Léa, 27 ans, est l’une des victimes. Elle a rencontré le prêtre lors d’un camp scout en 2017, alors qu’elle était à peine majeure. Elle raconte : « Il ne faisait pas partie de l’équipe d’animation. Il est arrivé un peu comme un cheveu sur la soupe. Très vite, il s’intéresse à moi.«
« Il cherche à avoir des temps privilégiés avec moi, à souvent essayer de parler avec moi quand on est seuls etc. »
Léa, 27 ansà franceinfo
Malgré ses efforts pour l’éviter, Léa a subi une agression dont elle ne se souvient que six ans plus tard, lorsque son corps a commencé à lui rappeler les événements traumatisants. Elle a finalement décidé de signaler le prêtre à la congrégation des Lazaristes, mais a été confrontée à des retards et à des excuses.

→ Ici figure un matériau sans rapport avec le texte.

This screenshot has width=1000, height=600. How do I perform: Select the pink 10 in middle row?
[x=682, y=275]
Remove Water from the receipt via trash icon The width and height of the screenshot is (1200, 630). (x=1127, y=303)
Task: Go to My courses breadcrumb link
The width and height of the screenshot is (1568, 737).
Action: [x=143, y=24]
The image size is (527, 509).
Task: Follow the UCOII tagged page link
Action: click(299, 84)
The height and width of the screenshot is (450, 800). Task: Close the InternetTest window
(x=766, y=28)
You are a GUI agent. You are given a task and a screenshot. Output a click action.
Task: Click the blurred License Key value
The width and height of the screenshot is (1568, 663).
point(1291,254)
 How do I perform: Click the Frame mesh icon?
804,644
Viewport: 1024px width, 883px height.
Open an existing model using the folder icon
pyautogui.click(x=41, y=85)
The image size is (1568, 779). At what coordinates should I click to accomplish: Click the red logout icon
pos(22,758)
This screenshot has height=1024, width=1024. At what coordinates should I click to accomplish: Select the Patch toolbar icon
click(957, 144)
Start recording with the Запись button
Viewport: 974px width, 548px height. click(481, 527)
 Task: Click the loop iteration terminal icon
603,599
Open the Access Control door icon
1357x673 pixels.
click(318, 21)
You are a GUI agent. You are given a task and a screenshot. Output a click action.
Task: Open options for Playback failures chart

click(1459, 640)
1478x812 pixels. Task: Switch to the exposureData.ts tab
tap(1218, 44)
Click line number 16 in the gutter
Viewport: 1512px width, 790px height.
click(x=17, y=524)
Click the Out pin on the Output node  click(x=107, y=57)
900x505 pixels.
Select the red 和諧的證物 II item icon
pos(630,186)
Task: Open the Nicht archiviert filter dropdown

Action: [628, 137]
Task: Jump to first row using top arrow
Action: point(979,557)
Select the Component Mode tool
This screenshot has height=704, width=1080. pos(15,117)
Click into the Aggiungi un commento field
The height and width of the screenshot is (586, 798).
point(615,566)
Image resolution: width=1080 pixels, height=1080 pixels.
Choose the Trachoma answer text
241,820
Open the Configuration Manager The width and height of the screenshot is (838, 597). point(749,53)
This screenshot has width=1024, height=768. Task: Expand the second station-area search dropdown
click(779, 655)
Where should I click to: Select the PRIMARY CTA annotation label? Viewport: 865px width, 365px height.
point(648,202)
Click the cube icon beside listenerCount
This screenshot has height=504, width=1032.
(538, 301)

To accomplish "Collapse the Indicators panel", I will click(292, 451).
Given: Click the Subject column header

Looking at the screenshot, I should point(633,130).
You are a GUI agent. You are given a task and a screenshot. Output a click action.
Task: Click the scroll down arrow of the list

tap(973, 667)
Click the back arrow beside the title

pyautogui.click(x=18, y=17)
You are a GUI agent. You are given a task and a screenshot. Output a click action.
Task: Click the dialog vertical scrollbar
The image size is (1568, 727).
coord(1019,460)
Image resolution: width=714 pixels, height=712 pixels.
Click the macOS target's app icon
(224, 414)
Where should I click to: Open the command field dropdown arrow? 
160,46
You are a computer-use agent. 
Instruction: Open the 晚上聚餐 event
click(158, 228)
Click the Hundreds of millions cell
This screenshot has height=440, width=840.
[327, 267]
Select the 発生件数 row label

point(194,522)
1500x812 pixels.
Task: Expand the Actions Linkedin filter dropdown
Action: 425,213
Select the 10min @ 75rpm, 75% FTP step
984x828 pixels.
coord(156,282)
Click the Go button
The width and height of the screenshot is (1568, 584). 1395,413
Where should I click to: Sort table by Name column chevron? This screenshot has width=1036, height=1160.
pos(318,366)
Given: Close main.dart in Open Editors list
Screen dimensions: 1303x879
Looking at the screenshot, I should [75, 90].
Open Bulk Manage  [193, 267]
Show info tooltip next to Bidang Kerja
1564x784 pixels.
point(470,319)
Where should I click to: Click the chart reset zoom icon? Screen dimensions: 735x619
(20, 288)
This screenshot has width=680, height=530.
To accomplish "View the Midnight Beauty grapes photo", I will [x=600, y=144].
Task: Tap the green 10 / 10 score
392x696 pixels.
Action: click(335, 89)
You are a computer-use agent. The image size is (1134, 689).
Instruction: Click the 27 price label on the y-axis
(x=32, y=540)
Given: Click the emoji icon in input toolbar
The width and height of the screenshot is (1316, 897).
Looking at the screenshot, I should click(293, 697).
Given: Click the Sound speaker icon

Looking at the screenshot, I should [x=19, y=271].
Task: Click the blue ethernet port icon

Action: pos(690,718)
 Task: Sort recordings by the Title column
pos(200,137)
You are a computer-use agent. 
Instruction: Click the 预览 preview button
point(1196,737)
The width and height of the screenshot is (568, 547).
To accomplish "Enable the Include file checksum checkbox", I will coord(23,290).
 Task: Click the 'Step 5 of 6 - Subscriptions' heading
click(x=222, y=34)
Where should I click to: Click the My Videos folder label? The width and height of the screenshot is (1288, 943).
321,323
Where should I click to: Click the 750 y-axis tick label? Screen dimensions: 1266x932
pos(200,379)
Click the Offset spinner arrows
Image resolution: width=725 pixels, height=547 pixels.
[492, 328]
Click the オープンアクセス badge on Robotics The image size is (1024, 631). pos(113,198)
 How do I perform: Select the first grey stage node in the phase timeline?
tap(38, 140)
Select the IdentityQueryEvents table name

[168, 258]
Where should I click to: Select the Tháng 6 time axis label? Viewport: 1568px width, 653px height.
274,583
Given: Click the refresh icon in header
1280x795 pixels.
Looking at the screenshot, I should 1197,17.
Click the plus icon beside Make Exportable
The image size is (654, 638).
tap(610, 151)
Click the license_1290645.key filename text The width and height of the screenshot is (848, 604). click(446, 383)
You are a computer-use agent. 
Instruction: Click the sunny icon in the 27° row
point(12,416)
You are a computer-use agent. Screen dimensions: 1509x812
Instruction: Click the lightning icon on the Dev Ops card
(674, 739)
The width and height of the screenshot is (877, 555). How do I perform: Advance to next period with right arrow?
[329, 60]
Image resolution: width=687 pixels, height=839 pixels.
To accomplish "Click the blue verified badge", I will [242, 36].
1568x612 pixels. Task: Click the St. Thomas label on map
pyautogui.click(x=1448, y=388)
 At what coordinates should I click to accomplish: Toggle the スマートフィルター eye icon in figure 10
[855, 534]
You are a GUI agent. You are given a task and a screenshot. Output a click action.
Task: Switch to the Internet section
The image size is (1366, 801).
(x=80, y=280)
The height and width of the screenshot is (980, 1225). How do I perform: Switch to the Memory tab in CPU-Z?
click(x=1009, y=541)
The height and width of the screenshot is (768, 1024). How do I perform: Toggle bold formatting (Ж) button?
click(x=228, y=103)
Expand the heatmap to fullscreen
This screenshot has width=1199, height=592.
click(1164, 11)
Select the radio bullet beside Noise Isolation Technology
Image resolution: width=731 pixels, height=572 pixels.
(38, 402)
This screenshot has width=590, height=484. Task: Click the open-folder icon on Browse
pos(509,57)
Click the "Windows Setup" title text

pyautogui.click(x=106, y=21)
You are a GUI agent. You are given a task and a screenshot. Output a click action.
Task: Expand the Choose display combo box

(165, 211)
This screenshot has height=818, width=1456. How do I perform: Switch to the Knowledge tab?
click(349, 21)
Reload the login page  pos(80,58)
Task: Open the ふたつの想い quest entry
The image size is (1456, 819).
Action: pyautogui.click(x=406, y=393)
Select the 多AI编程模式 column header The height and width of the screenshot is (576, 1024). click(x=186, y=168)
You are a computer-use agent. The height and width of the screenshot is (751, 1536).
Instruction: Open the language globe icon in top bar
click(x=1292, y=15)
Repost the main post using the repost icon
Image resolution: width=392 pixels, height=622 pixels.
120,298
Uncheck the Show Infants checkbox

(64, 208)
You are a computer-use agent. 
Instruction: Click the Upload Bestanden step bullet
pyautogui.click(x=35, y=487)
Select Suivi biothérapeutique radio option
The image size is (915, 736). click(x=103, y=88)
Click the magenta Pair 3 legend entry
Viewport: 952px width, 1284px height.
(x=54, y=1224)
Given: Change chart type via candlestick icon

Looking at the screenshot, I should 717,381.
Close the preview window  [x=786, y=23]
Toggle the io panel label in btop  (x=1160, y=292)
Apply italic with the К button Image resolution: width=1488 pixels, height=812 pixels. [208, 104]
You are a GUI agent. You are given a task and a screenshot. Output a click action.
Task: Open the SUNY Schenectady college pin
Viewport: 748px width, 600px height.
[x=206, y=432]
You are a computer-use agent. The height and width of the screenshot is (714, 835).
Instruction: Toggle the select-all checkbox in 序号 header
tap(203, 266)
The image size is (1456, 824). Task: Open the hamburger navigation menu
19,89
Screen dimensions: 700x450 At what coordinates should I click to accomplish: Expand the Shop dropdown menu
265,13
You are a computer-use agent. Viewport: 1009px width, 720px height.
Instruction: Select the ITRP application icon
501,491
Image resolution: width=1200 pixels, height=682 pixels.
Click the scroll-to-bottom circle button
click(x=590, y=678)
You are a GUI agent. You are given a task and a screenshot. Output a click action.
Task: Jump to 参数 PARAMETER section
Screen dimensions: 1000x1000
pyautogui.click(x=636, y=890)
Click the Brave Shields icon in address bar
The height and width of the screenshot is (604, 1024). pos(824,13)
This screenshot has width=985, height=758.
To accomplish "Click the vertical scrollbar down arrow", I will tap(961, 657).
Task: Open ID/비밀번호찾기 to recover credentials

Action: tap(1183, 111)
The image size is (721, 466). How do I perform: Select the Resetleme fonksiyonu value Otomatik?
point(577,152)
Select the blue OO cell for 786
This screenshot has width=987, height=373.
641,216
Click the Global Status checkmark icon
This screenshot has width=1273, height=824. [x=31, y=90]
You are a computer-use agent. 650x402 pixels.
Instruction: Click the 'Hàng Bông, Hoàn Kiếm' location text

« Il m’avoue qu’il y a d’autres victimes qui se sont manifestées très longtemps avant moi et qu’il y a déjà eu des procédures engagées par ces victimes-là, mais qu’il ne voyait pas l’intérêt de me le dire. »
Léa, 27 ansà franceinfo
Après son exclusion, le prêtre n’a pas été rattaché à un diocèse, une situation qui préoccupe Léa et les autres plaignantes. « Il n’appartient plus à personne. On me dit qu’il est toujours prêtre, qu’il n’a pas l’intention de quitter la prêtrise et tout le monde se renvoie la balle« , déplore-t-elle.
La dernière fois que le prêtre a été aperçu, c’était dans les Landes, où il accompagnait des adolescents. Léa a alerté le diocèse d’Aire et Dax, mais l’évêque a déclaré n’avoir eu connaissance de l’affaire qu’à la suite de son courrier. Un avocat des plaignantes a révélé qu’il avait déjà reçu un avertissement en 2019 pour « son comportement tactile« .
Le procureur de Dax a confirmé qu’une enquête était en cours, mais la situation reste floue quant à la responsabilité des institutions religieuses et judiciaires dans cette affaire.